━━━━━ Available records

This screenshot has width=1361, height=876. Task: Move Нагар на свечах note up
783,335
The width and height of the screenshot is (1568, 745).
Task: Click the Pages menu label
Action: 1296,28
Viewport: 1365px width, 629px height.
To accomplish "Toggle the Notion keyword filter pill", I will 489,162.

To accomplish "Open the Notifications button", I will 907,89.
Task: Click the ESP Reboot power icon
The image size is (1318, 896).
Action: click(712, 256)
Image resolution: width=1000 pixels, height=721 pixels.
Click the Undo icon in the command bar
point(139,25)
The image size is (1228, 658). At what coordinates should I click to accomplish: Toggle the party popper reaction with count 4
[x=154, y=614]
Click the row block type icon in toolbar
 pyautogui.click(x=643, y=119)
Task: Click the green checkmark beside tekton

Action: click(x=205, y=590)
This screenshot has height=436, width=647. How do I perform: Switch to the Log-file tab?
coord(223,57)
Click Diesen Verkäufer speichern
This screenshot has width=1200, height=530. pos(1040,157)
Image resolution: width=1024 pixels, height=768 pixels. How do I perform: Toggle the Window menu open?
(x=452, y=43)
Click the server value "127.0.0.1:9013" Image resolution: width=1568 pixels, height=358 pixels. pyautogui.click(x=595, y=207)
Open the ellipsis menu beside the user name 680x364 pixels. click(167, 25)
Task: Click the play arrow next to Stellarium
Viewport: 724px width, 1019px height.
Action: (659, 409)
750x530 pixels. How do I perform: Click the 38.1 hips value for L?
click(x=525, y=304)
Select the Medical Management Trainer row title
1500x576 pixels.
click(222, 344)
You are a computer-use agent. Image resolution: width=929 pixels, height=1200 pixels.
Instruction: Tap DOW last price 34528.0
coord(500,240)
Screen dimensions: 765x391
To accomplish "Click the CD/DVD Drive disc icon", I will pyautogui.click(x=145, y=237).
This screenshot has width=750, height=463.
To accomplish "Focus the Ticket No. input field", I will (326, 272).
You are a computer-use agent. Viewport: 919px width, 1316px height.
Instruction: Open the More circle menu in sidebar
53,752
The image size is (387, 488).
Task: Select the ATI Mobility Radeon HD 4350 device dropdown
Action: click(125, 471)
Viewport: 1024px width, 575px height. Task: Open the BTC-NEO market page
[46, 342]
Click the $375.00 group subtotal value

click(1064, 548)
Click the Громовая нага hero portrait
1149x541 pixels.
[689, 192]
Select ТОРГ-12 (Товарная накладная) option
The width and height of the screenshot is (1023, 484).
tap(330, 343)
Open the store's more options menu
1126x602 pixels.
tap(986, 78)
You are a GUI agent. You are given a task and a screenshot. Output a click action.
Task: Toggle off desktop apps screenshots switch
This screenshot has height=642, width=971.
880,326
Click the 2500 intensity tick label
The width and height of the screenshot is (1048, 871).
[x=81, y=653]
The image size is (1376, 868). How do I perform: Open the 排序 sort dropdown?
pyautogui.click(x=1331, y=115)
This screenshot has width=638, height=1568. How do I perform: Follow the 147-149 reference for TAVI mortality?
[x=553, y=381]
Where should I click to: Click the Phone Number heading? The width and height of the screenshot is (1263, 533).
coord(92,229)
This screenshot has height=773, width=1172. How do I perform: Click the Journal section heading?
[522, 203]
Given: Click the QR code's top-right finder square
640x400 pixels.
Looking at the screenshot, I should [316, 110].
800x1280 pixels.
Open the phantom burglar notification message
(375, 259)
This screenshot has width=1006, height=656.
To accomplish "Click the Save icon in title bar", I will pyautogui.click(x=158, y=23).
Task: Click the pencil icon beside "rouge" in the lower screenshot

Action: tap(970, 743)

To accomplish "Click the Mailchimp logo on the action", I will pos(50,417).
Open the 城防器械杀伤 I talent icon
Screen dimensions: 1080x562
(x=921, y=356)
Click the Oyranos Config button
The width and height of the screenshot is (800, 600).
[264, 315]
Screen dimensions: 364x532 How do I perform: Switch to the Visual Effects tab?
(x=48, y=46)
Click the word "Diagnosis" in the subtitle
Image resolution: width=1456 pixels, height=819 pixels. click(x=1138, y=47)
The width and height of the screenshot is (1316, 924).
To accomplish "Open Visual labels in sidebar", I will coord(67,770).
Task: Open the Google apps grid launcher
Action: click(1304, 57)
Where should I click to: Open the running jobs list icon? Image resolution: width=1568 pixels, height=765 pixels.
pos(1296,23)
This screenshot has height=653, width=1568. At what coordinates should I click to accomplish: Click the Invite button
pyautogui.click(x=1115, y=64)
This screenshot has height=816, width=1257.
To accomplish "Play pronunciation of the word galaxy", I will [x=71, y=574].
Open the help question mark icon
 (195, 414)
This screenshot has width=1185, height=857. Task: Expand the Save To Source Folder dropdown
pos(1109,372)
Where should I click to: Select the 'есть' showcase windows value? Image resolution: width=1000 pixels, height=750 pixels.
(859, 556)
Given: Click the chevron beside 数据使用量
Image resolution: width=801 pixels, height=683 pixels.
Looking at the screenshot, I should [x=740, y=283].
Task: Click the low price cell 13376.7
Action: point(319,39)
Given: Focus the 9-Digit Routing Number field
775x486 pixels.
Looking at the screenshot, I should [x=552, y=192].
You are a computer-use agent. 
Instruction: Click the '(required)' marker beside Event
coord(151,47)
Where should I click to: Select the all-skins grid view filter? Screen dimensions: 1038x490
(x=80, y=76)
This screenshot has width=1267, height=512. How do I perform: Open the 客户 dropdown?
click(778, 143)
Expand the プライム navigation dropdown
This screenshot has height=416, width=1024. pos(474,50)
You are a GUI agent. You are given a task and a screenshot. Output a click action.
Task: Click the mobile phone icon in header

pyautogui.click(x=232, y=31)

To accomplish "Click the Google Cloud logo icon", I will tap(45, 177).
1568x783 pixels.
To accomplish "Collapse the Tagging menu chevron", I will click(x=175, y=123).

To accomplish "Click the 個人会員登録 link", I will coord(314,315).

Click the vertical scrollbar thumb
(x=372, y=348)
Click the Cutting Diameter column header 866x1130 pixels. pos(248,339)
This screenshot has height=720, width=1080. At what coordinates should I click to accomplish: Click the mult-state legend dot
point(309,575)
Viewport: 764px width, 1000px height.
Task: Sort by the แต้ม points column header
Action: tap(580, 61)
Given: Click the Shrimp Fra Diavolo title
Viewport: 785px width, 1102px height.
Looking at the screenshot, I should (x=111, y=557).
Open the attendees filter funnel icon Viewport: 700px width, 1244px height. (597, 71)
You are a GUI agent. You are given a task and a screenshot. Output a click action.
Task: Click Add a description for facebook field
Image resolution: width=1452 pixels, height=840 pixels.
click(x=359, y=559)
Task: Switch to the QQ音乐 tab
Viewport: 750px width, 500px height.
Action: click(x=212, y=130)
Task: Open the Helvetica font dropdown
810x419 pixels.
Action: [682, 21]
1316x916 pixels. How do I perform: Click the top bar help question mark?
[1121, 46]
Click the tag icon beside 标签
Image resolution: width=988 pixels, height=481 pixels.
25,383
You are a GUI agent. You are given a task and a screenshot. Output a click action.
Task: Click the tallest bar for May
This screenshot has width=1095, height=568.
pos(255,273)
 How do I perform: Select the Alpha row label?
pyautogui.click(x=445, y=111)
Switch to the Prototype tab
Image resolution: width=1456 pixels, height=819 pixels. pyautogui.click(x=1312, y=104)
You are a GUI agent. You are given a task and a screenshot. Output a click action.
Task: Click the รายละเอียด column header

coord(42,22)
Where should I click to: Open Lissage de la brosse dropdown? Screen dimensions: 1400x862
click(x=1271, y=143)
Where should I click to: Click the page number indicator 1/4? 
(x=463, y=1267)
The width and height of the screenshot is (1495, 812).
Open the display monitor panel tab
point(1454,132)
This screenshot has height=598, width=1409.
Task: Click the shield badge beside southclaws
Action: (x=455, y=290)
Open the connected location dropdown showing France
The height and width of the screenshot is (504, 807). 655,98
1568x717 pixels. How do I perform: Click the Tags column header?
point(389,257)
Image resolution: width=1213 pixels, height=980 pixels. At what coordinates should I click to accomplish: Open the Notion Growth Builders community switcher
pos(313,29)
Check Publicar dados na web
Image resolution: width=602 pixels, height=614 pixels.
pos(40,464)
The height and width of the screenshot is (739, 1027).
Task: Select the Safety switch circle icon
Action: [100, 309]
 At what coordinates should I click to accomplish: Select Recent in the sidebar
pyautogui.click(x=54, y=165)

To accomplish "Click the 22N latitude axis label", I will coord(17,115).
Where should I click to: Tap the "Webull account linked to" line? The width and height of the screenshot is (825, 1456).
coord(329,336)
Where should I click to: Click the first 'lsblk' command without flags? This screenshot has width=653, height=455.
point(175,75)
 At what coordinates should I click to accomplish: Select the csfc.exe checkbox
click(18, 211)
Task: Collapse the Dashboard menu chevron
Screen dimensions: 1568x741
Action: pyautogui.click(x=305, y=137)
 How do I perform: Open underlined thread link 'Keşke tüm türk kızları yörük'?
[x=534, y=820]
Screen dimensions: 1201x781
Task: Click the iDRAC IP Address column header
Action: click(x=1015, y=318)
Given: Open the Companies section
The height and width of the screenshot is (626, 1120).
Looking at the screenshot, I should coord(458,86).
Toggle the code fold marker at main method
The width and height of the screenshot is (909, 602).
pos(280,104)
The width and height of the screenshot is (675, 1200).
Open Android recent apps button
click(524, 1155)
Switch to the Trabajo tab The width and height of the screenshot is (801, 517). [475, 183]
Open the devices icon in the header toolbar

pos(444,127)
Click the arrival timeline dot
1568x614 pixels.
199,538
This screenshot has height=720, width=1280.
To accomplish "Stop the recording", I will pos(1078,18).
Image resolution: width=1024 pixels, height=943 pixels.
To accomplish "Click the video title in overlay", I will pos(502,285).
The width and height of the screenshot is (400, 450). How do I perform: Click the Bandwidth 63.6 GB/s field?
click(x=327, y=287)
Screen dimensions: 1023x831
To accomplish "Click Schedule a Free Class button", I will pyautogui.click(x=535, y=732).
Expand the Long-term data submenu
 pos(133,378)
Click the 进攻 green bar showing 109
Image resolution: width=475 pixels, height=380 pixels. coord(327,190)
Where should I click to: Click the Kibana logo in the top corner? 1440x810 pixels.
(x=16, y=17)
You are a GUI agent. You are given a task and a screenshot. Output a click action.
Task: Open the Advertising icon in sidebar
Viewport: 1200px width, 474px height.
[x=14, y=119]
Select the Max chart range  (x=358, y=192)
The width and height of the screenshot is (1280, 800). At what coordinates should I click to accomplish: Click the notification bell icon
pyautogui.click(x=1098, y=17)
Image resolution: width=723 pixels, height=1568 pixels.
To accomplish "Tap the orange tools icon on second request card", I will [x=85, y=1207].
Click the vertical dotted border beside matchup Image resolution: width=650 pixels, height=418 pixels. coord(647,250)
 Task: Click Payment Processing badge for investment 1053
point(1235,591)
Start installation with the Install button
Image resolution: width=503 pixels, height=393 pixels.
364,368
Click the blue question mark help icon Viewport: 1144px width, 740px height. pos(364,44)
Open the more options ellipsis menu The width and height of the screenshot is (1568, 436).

━━━━━━━━━━

## Problem:
Looking through the data above, copy out each line in which the string "Focus" occurs.

## Exercise answer:
To accomplish "Focus the Ticket No. input field", I will (326, 272).
Given: Focus the 9-Digit Routing Number field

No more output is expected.